Rows of pointing data
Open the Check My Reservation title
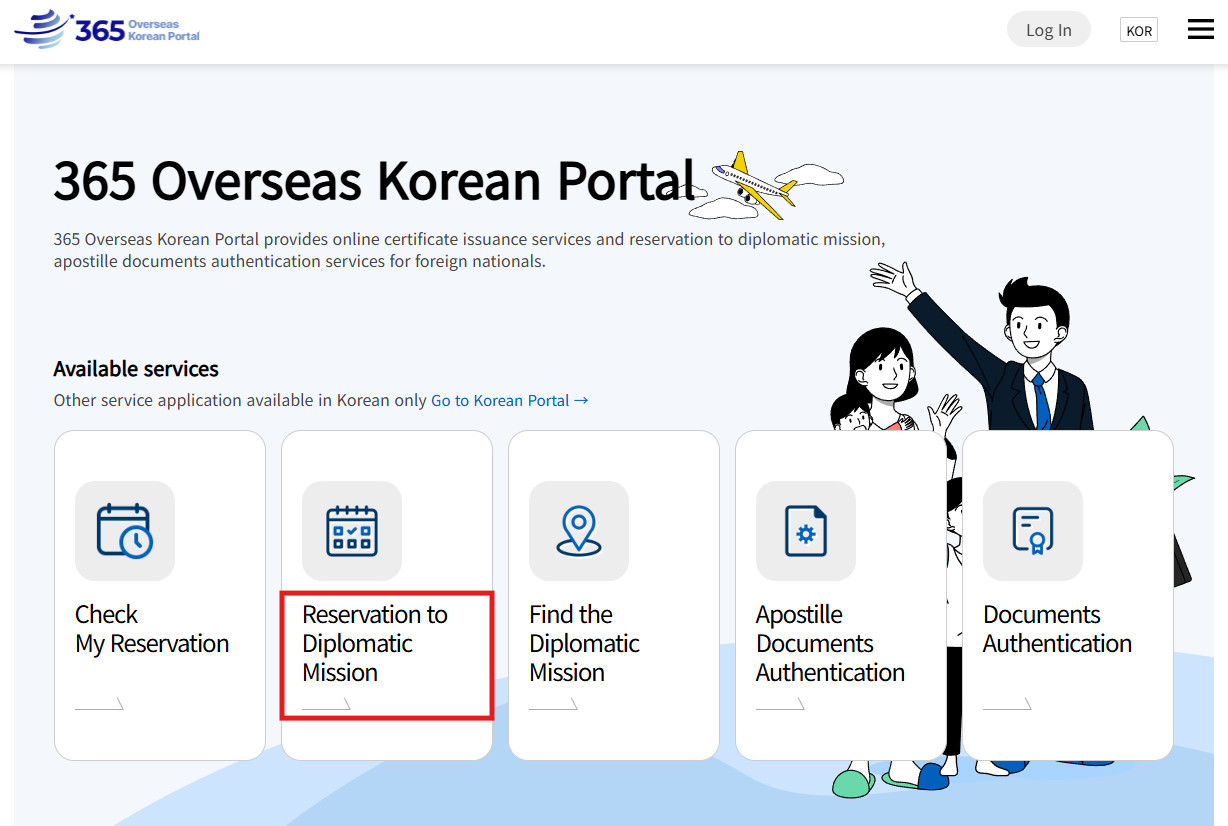 click(x=152, y=629)
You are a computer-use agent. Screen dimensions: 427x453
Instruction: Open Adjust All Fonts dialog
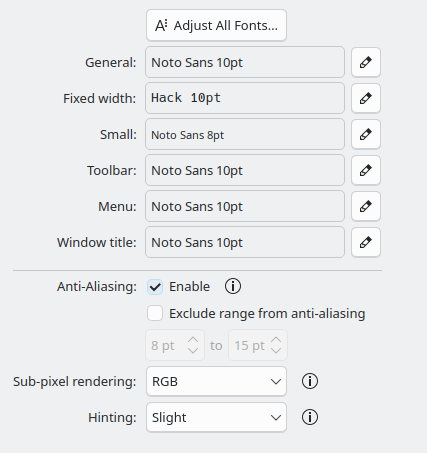216,25
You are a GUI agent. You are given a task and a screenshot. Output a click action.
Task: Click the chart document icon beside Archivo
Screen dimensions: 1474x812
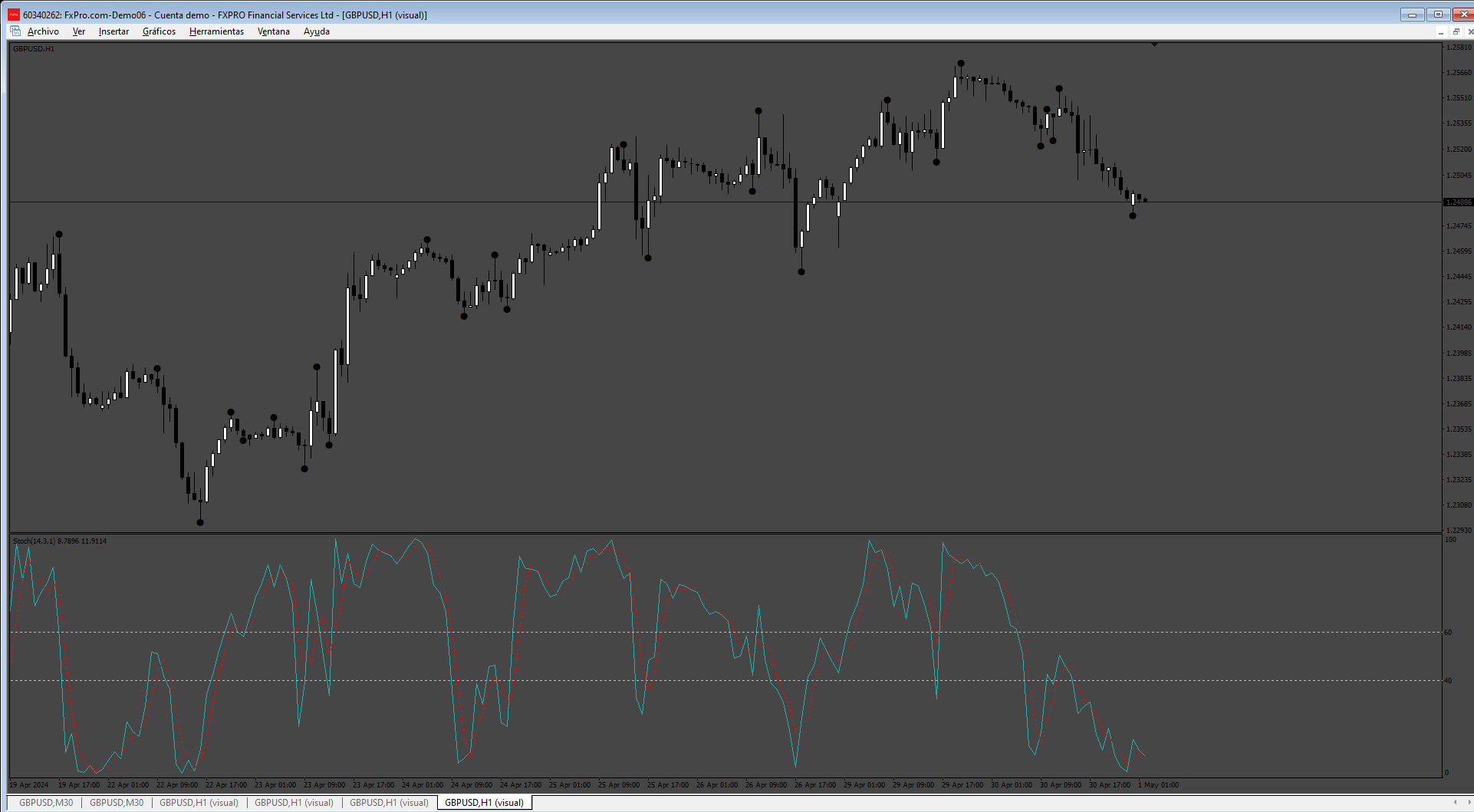point(15,31)
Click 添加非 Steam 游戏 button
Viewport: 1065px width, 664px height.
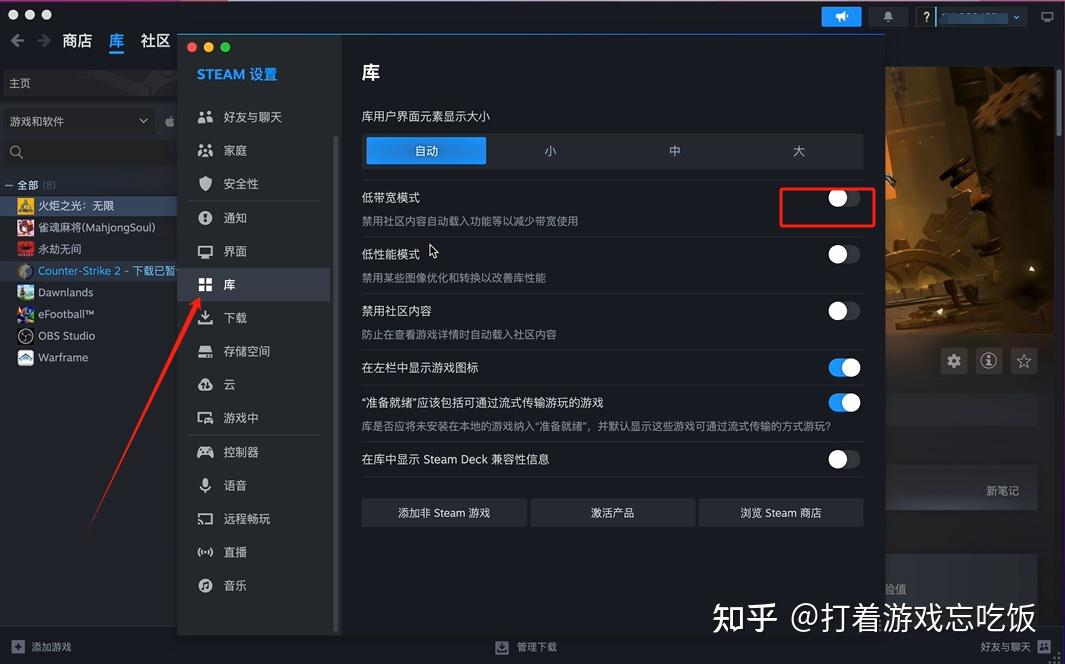443,512
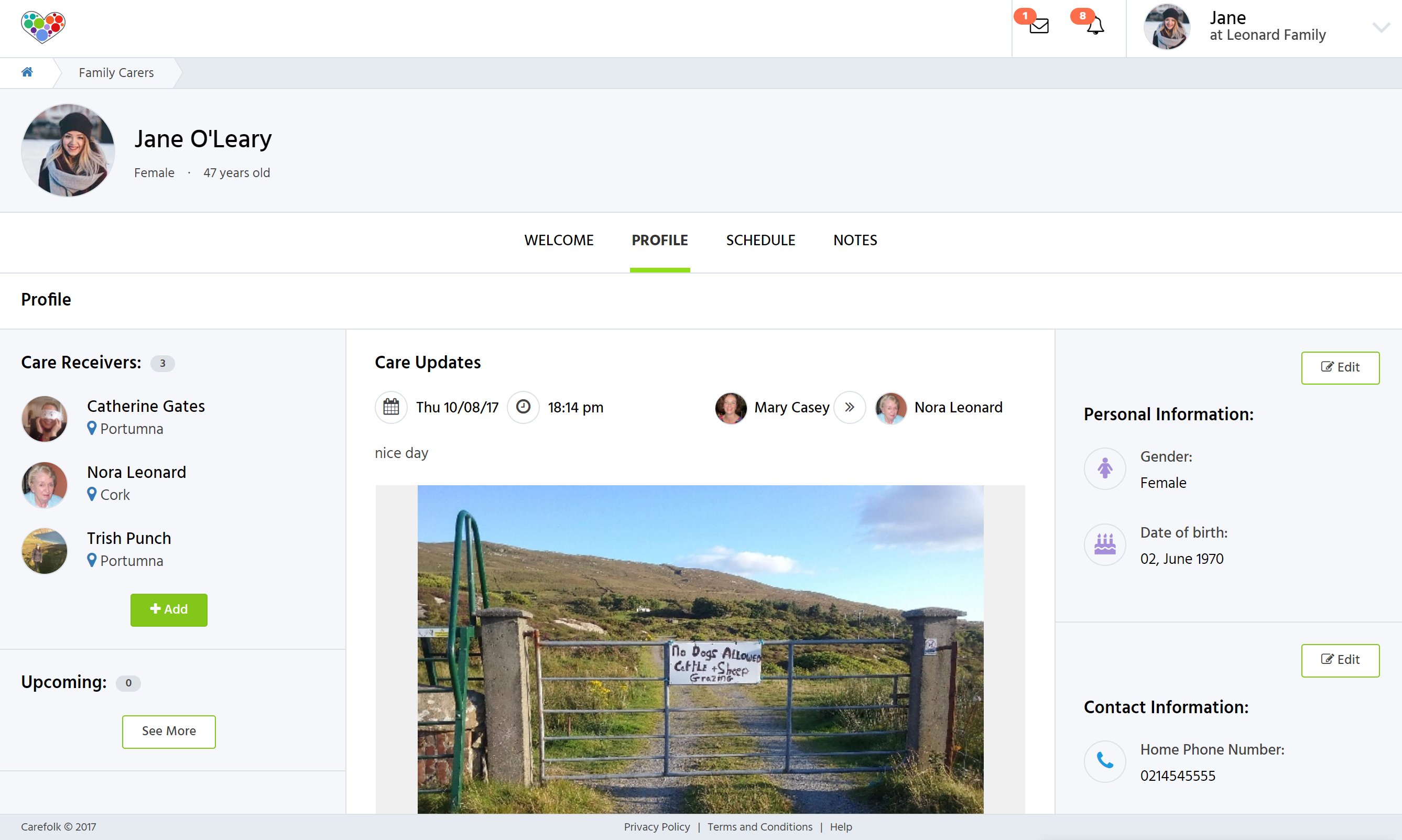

▸ **Your goal**
Rewrite all the records with "Screen dimensions" changed to "Display size" and everything else kept the same. Omit the pictures from your answer.

▸ **Task response**
Open the Check My Reservation title
 click(x=152, y=629)
You are a computer-use agent. Display size: 427x453
Instruction: Open Adjust All Fonts dialog
216,25
You are a GUI agent. You are given a task and a screenshot. Output a click action.
Task: Click the chart document icon beside Archivo
Display size: 1474x812
point(15,31)
Click 添加非 Steam 游戏 button
Viewport: 1065px width, 664px height.
443,512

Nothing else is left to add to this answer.